Return each of the following items word for word, without any changes.

- Provided data -

==========

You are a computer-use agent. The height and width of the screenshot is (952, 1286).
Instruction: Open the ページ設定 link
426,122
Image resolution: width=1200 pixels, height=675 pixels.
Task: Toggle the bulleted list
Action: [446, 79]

==========

- Response to this task -
You are a computer-use agent. The height and width of the screenshot is (952, 1286).
Instruction: Open the ページ設定 link
426,122
Image resolution: width=1200 pixels, height=675 pixels.
Task: Toggle the bulleted list
Action: [446, 79]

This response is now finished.